Next Steps in Workup for Positive Fluorescent Treponema Antibody (FTA) Screen
For a patient with a positive Fluorescent Treponema Antibody (FTA) screen, the next step in workup should be to perform a quantitative non-treponemal test such as RPR (Rapid Plasma Reagin) or VDRL (Venereal Disease Research Laboratory) to assess disease activity and guide treatment decisions. 1
Diagnostic Algorithm for Syphilis
Initial Positive Treponemal Test (FTA-ABS)
- FTA-ABS is a highly sensitive (95-100%) treponemal test that detects antibodies against T. pallidum 1
- A positive result indicates current or past infection but cannot distinguish between active and treated disease
Follow-up Non-Treponemal Testing
- Perform quantitative RPR or VDRL test immediately
- These tests detect antibodies generated during active infection and can be used to monitor treatment response
- Sensitivity of non-treponemal tests ranges from 50-92.7% with specificity of 95-100% 1
Interpretation of Combined Results
- Positive treponemal + Positive non-treponemal: Indicates active or recently treated syphilis
- Positive treponemal + Negative non-treponemal: May indicate:
- Previously treated syphilis
- Very early infection
- Late/latent syphilis with low titers
- False positive treponemal test
Additional Workup Considerations
Clinical evaluation for signs/symptoms of syphilis (primary chancre, secondary rash involving palms/soles, lymphadenopathy, constitutional symptoms) 2, 1
HIV testing due to high co-infection rates and potential impact on syphilis presentation and progression 1
If neurosyphilis is suspected (based on neurological symptoms, HIV status, or high-risk features):
- CSF analysis for VDRL, cell count, and protein 2
- Neurologic examination
For pregnant patients with positive serology:
- Immediate treatment is critical regardless of stage
- Additional fetal evaluation may be needed 2
Common Pitfalls and Caveats
Reverse screening algorithm confusion: Many laboratories now use treponemal tests like FTA-ABS as initial screening followed by non-treponemal tests, which is the reverse of traditional algorithms 3. Understanding this sequence is critical for proper interpretation.

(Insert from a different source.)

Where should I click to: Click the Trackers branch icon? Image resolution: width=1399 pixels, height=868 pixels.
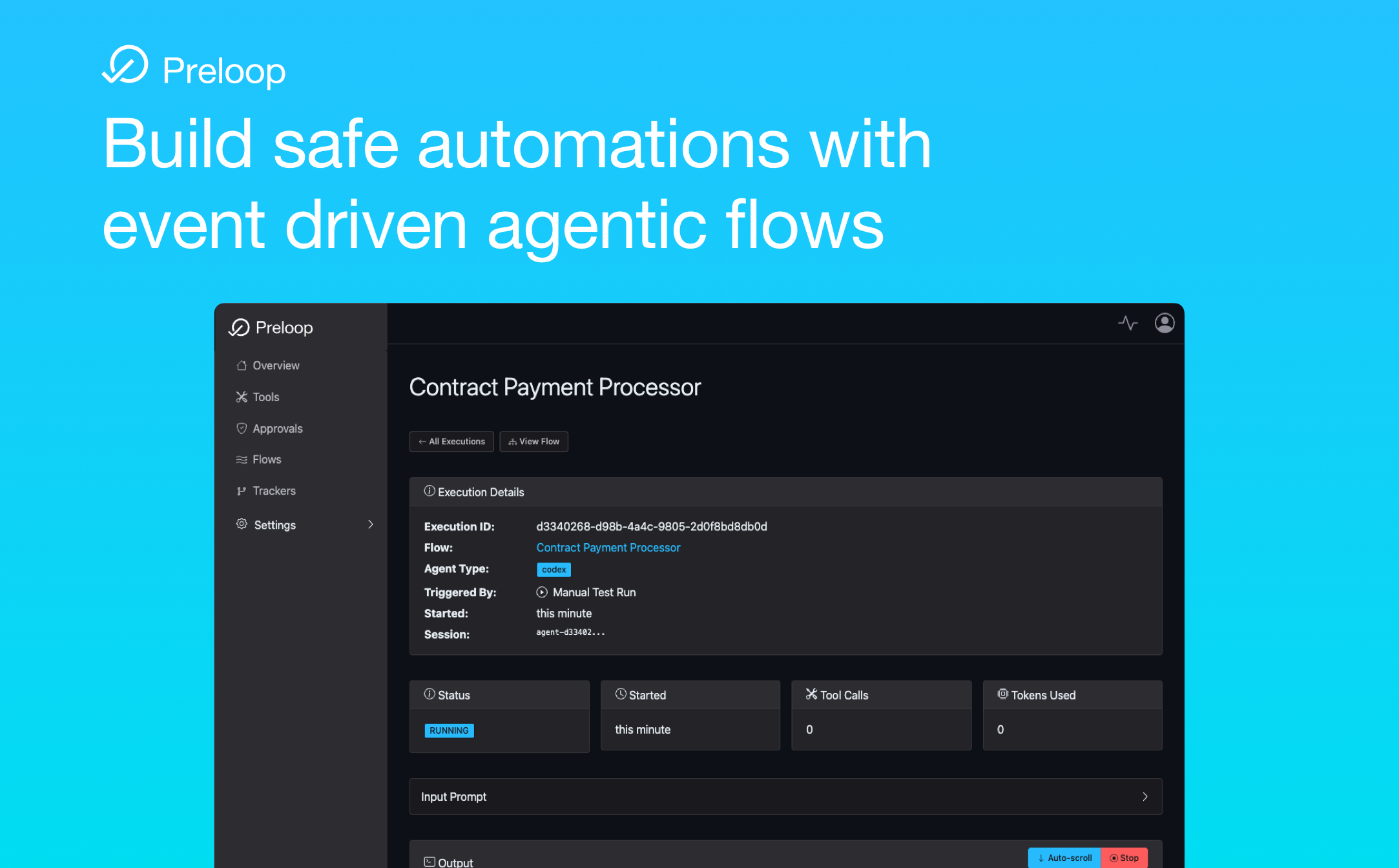(x=242, y=491)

False positives: Treponemal tests can remain positive for life even after successful treatment. Non-treponemal tests help distinguish active from past infection 1.

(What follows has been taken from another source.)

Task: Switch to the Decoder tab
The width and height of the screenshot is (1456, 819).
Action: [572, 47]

Prozone phenomenon: In some cases of secondary syphilis, high antibody levels can cause false-negative non-treponemal tests. If clinical suspicion is high despite negative RPR/VDRL, request dilution of the specimen.
Serofast state: Some patients maintain low-positive non-treponemal titers despite adequate treatment. This is not treatment failure but requires clinical correlation.

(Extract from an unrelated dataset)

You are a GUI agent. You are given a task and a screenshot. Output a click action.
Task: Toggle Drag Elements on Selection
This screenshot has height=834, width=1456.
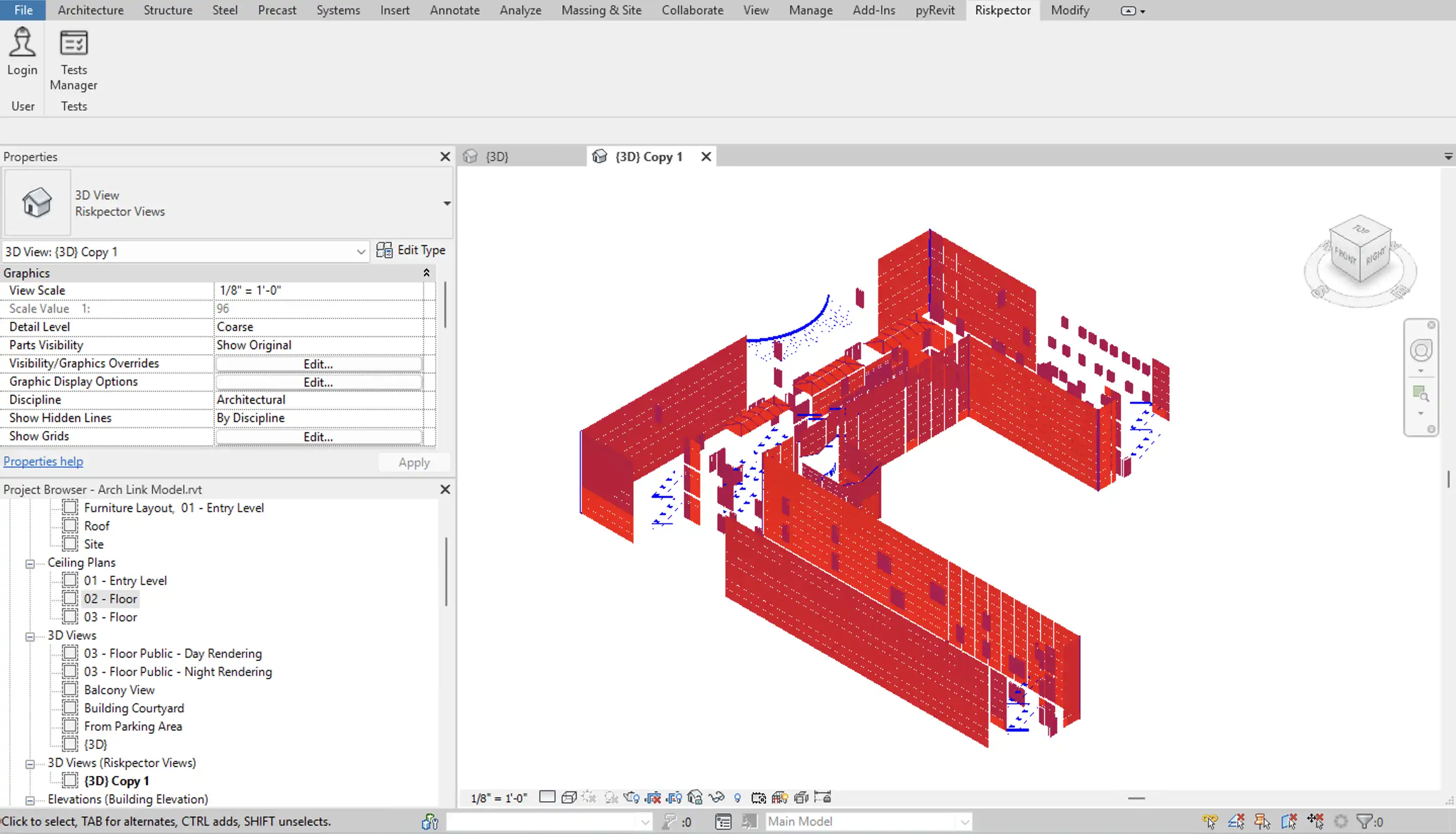click(1315, 821)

Early infection window: Very early syphilis may have negative serology. If clinical suspicion is high, consider direct detection methods like darkfield microscopy or direct fluorescent antibody tests of lesion exudate 2, 1, 4.
The CDC diagnostic algorithm recommends that after a positive treponemal test like FTA-ABS, quantitative non-treponemal testing is essential to guide clinical decision-making and establish a baseline for monitoring treatment response 1.